Authenticity of flavour, and creativity of design, unite at Veritas, where Amica Sicilia finds Italian tradition elevated to haute cuisine. If it’s luxury dining you want, you’ll be getting more than just a spoonful here…
With barely a dozen tables of low, deeply-padded velvet seats, Veritas at Al Messila Resort & Spa, the newly reopened and reimagined heartland of multi-Michelin-starred executive Chef Pino Lavarra – feels more like the reading room of an exclusive members’ club than a restaurant. Dark hardwood panelling lines the walls, framing traditional hand-painted blue ceramic tiles. Three grand arches are gently illuminated by curving chandeliers of blown blue glass. We half expect to see a brooding Burt Lancaster as The Leopard, lounging over an espresso in an alcove.
Under Chef Pino’s expert guidance, Chef de Cuisine Federico Bacciocchi and a small hand-picked team have reimagined the menu. Bravely, it doesn’t include a single pizza! Instead, often unglamorous icons of Italian cuisine like lasagna alla bolognese, ossobuco and panna cotta have been deconstructed and refined, ingredient by quality ingredient, to arrive at their essential elements, presented with creativity and flair.
Recognising fellow Italians far from home, Chef Federico urges us to let the food take us travelling in our memories, like Proust’spetites madeleines. First to the table is a breadboard bedecked with a trio of contrasting textures, straight from the oven. A palm-sized, nutty brown pane di campagna, or country loaf, breaks open to reveal pillow-soft crumb, into which herbed butter melts eagerly. We place glowing confit tomatoes onstreghe imolesi (roughly translated as witches’ crackers from Imola, in Emilia-Romagna), the thinnest, crispest crackers, dusted with parmesan and dried rosemary, and dip graceful grissini breadsticks into a cup of ricotta whipped to a fine foam.
On a rough-hewn slab of stone, tiny, fragile little arancini break open to reveal earthy truffle mushroom risotto within. Beside them, the essence of bruschetta: the bread smoky toasted, drenched in deep green basil oil, loaded with red and yellow tomatoes and a pearl of burrata. Having demolished these, we investigate what looks like an unassuming pot of raw baby vegetables. Their crisp freshness hides a dark secret below, a reservoir of the northern Italian saucebagna cauda, an umami explosion of garlic and anchovy.
So much for the warm-up, we move on to more serious matters. An insalata di gamberi on a blue glass plate presents a true king among prawns, so tender it almost melts. Tartare di fassona showcases the purity of flavour and imaginative presentation that typifies Veritas: the finest cut of the protected cattle of Piedmont is knife-minced raw, seasoned with truffle and shaped into banks around a perfectly circular pool of minted pea, complemented by crumbling tiny sweet-onion shortbreads.
Next comes a rare treat.
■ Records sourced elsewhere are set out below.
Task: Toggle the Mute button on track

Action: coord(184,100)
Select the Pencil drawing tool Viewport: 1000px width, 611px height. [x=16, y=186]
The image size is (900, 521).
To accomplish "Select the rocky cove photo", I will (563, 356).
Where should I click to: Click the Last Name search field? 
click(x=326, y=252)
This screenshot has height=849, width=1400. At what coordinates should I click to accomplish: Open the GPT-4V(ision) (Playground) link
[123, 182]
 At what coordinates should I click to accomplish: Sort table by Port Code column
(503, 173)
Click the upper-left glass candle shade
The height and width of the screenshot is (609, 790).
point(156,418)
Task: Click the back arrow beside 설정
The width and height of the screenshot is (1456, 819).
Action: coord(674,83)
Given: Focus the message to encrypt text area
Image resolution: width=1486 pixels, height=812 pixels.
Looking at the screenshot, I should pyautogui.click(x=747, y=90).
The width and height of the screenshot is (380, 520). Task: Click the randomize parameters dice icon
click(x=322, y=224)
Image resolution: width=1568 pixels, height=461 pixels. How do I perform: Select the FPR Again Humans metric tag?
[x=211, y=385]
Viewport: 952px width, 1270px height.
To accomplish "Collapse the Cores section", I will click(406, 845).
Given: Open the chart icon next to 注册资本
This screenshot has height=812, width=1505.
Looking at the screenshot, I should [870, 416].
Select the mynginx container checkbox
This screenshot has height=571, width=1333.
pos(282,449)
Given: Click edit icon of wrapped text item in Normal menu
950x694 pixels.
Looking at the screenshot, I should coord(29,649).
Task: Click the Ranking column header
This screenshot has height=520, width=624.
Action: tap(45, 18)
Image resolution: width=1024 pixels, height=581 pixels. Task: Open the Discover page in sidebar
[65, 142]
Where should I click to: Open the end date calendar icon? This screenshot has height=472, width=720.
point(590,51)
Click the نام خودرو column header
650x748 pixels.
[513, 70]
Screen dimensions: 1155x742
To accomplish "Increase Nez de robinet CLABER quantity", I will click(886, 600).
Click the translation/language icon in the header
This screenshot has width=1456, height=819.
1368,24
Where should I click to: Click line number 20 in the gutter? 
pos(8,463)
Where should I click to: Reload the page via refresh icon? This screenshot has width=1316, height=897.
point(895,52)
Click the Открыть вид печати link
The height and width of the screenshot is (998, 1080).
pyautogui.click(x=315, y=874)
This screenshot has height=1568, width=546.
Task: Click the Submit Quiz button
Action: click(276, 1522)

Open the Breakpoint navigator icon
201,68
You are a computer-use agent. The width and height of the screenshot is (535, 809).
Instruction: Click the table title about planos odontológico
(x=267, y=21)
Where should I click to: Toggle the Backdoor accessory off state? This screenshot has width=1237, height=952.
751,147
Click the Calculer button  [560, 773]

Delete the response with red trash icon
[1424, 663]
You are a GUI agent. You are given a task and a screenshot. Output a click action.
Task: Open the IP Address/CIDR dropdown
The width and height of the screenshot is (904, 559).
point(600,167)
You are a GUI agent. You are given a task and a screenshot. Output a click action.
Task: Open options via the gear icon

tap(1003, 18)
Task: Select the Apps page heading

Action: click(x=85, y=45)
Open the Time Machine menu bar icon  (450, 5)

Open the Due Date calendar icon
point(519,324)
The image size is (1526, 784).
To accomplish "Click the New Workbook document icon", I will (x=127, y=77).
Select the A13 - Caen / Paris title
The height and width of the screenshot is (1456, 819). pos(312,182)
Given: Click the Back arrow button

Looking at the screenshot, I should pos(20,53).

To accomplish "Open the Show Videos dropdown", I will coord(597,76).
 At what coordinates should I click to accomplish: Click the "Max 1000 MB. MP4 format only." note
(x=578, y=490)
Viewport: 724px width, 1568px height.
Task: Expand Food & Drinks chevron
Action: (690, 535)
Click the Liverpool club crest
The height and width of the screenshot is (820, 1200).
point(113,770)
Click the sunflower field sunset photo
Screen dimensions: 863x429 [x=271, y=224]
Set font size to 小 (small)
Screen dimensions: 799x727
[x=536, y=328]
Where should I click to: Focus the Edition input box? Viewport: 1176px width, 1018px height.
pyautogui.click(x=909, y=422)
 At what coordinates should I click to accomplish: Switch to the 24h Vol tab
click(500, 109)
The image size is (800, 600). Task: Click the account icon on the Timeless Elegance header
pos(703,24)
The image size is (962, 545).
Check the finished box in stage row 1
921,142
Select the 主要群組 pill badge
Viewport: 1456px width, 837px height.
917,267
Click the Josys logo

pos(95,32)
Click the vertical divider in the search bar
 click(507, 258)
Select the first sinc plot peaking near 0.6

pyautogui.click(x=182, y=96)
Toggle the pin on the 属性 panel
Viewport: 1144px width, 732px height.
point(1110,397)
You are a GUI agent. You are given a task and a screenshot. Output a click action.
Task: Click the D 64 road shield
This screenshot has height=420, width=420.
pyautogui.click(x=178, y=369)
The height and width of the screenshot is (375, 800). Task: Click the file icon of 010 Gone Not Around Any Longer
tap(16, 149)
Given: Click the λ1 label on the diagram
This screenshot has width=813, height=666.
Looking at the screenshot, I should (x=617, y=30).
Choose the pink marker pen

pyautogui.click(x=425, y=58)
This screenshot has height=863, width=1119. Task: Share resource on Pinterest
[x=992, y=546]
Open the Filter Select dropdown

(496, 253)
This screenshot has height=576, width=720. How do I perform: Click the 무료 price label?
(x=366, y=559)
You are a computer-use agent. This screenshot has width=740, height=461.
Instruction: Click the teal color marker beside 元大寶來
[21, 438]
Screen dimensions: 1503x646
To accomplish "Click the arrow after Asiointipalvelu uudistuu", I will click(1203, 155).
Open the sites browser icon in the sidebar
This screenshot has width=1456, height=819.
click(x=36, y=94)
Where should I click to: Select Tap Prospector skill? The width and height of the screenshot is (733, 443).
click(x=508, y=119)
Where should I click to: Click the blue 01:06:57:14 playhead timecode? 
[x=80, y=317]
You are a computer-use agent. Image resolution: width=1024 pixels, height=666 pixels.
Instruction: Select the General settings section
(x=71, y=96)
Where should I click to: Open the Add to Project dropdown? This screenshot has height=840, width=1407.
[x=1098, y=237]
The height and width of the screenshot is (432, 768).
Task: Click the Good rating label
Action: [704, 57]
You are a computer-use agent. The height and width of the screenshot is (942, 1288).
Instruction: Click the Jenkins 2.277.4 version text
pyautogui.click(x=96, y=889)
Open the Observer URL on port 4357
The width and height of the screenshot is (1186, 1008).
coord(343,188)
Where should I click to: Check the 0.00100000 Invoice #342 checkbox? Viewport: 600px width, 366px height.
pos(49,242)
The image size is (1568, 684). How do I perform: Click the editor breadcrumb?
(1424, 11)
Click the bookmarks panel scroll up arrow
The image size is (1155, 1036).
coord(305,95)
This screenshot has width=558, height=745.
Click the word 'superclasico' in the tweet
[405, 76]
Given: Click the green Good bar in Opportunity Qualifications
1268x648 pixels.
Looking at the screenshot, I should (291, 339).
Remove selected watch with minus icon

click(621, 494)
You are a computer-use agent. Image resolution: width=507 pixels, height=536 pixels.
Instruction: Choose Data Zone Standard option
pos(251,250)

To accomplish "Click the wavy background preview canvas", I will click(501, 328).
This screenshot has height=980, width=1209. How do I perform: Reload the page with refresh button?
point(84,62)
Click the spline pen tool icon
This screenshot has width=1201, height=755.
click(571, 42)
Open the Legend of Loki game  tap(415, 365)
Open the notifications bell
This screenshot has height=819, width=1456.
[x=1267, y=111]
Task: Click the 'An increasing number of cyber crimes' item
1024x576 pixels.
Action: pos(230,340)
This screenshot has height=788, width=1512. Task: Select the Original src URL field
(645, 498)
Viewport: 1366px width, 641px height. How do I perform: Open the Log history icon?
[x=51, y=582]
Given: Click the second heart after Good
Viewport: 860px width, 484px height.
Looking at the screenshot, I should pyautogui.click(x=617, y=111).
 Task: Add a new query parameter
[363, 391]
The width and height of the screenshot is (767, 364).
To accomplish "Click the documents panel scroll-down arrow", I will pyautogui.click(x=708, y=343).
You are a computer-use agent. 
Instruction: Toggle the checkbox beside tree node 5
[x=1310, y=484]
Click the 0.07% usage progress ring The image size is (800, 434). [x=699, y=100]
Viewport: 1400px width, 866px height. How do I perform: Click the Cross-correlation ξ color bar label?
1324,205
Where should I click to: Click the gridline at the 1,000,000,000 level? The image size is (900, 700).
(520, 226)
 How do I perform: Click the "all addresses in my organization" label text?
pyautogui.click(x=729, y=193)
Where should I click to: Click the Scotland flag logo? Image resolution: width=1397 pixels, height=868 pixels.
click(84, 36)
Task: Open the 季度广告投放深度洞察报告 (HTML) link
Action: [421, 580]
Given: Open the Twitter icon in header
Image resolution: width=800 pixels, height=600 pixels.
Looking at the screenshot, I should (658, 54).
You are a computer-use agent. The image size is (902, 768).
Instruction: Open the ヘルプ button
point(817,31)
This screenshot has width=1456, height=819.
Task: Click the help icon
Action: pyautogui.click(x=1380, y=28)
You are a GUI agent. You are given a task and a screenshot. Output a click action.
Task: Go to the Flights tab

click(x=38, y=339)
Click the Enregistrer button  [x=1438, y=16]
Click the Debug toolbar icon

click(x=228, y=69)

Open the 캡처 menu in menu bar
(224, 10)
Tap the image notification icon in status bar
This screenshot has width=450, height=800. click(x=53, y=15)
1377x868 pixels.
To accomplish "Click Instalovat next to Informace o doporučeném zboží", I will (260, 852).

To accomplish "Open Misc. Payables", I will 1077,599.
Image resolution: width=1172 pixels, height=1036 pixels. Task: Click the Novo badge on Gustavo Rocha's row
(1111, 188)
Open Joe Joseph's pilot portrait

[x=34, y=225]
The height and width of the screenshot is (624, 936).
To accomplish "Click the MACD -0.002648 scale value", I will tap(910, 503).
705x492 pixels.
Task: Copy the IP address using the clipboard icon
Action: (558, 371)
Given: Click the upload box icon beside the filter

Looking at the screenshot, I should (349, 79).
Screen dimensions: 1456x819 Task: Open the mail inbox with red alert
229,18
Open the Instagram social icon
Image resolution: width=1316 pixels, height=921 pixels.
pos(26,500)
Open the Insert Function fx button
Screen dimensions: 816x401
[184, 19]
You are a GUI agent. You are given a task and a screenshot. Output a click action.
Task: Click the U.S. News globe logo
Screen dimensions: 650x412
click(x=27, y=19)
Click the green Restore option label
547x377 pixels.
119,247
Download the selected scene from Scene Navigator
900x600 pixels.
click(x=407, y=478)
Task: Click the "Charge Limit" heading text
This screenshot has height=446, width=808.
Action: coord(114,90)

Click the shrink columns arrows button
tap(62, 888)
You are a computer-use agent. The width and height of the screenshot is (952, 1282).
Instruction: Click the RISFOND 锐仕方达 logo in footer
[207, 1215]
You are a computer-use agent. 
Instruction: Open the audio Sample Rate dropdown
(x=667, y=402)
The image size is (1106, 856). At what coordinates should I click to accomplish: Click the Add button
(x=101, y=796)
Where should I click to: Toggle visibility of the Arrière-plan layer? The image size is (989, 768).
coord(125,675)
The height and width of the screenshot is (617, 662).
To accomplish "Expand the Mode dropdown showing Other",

Spaghetti alla chitarra is the dish for which Chef Pino won his first Michelin star. The unusual square form of the fresh pasta is bathed in a puttanesca sauce, its rich tomato spiked with black olives and tiny fried capers, and the whole swathed in a tuna carpaccio so tender it disintegrates to lace beneath our forks.
The climax comes with agnello scottadito, roast lamb popularly nicknamed ‘burned fingers’ – so good you can’t wait for it to cool down to take a taste. The blushing tender meat is crowned with an extraordinary buttery crust, perfumed with lavender. A cousin of rosemary, perhaps it shouldn’t be such a surprise that lavender suits lamb so well.
As savoury addicts, it takes a lot to persuade us to leave much space for dessert. But we’re so glad we did. We are presented with two classics among Italian sweets. Served playfully on a garden trowel on a bed of frosted chocolate ‘winter soil’, the tiramisù delights even before we get to taste it. But it doesn’t disappoint. The mascarpone is whipped light as air, tinted golden by the freshness of the eggs. Real espresso coffee oozes from homemade savoiardi biscuits. Beside this dark beauty, its antithesis: a soffice souffle of Amalfi lemons. Soft as silk and topped with the fierce pink of raspberry sorbet, it tastes of potted sunlight.
In the gastronomic cornucopia that is Doha, it is very difficult to achieve the uniquely excellent. But Chef Pino has succeeded in creating a truly elevated and authentically Italian fine-dining experience that, while creatively ambitious, remains true to its heritage, though far from home. Veritas is nothing less than a culinary symphony.